(Records from a collection)
====

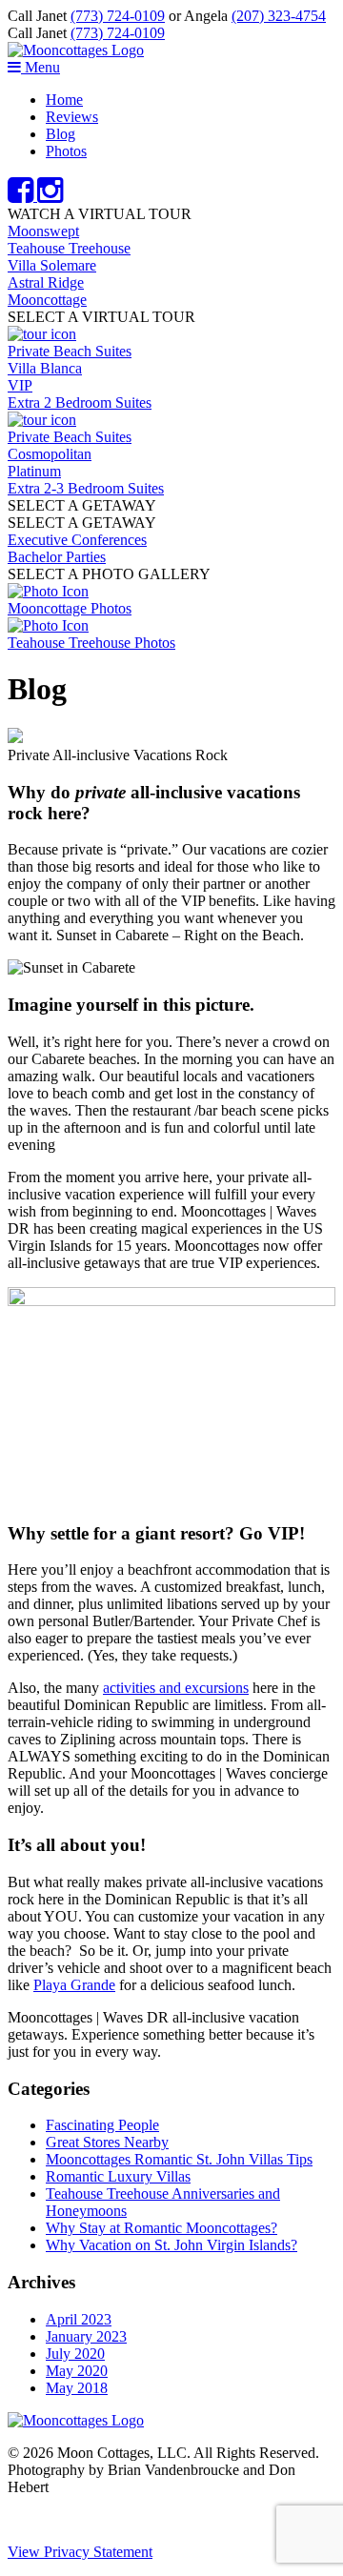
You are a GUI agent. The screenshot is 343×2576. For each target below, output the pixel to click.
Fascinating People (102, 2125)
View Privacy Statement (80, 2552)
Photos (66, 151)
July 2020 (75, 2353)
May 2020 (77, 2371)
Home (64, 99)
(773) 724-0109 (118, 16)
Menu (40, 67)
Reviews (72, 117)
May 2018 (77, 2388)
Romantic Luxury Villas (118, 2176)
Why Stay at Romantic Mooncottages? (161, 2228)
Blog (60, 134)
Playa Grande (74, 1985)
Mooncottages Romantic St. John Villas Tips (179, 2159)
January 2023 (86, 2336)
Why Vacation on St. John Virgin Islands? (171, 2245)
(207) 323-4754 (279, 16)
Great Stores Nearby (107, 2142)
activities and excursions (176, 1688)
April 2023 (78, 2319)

====

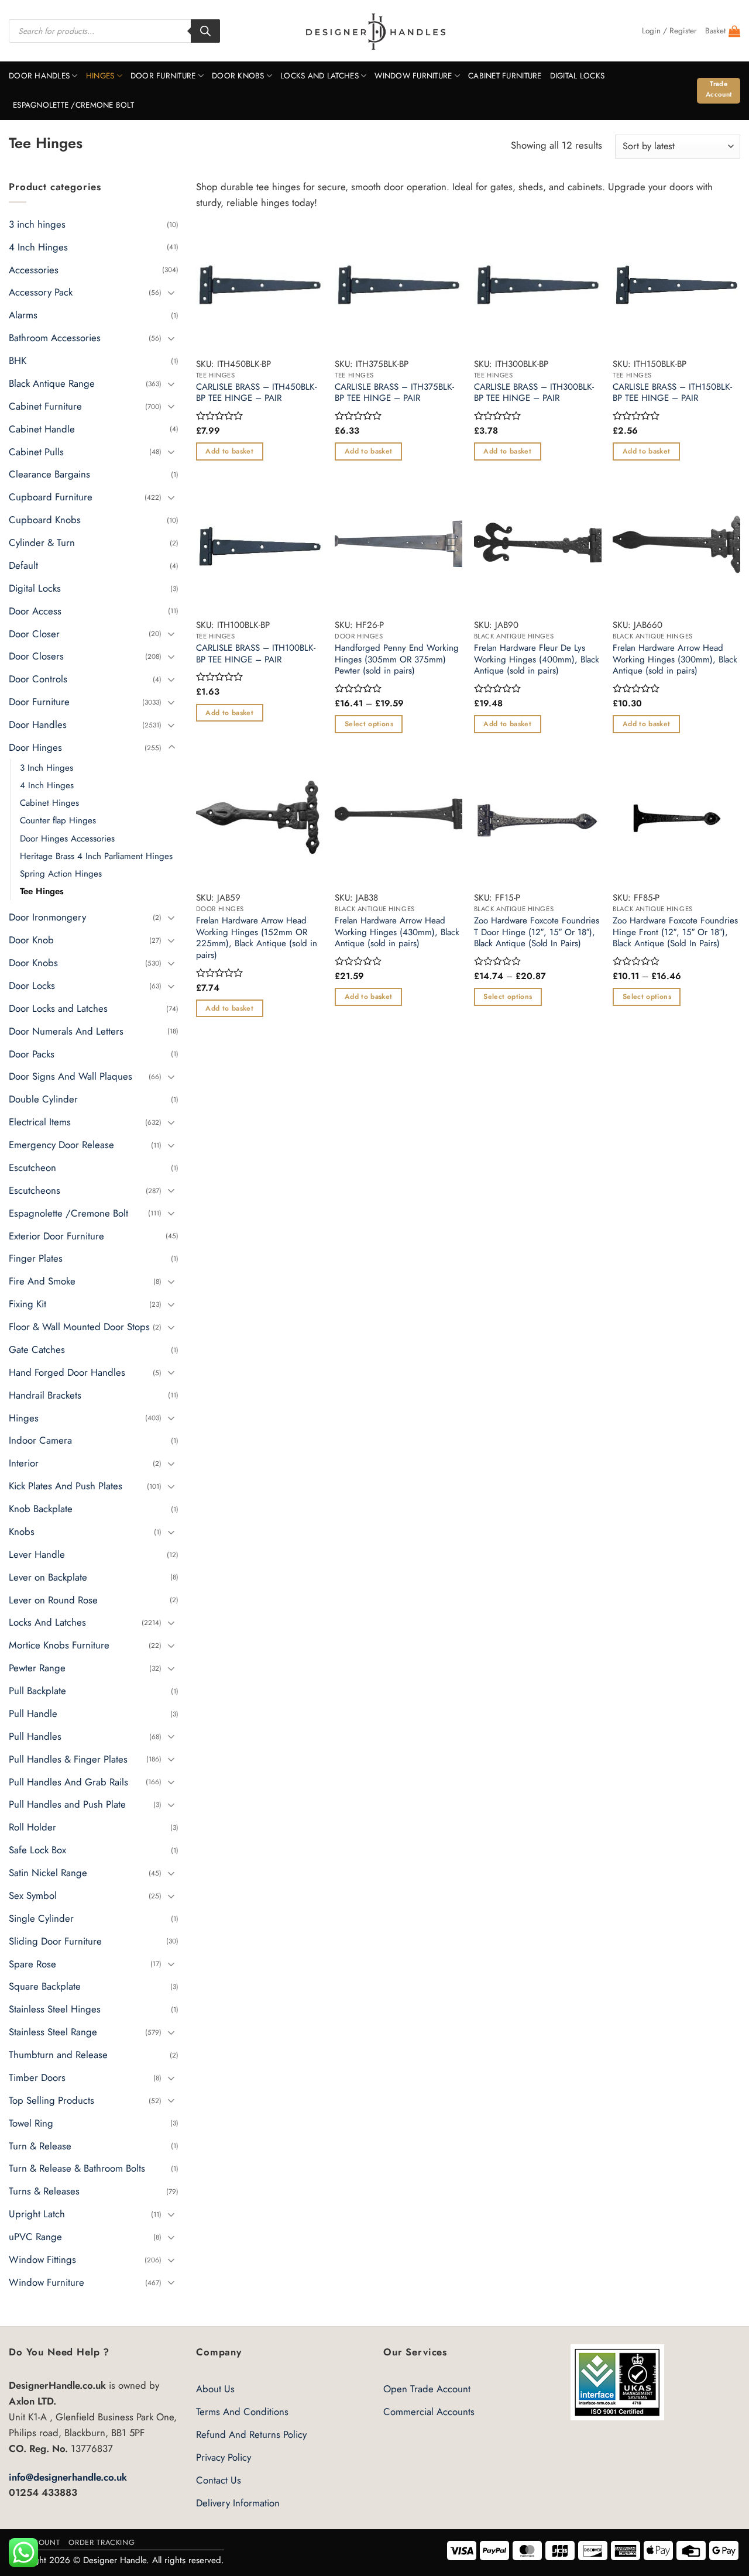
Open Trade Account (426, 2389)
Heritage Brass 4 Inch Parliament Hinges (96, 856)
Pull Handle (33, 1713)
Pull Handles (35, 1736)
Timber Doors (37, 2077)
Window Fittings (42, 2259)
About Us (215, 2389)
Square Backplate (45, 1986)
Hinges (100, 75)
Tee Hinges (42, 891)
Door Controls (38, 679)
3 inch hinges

====

THE PROBLEM —
Start with the line above that contains "Pull Handles (35, 1736)" and end with the line that contains "3 inch hinges". Write out those lines exactly, and only those.

ANSWER SPACE —
Pull Handles (35, 1736)
Timber Doors (37, 2077)
Window Fittings (42, 2259)
About Us (215, 2389)
Square Backplate (45, 1986)
Hinges (100, 75)
Tee Hinges (42, 891)
Door Controls (38, 679)
3 inch hinges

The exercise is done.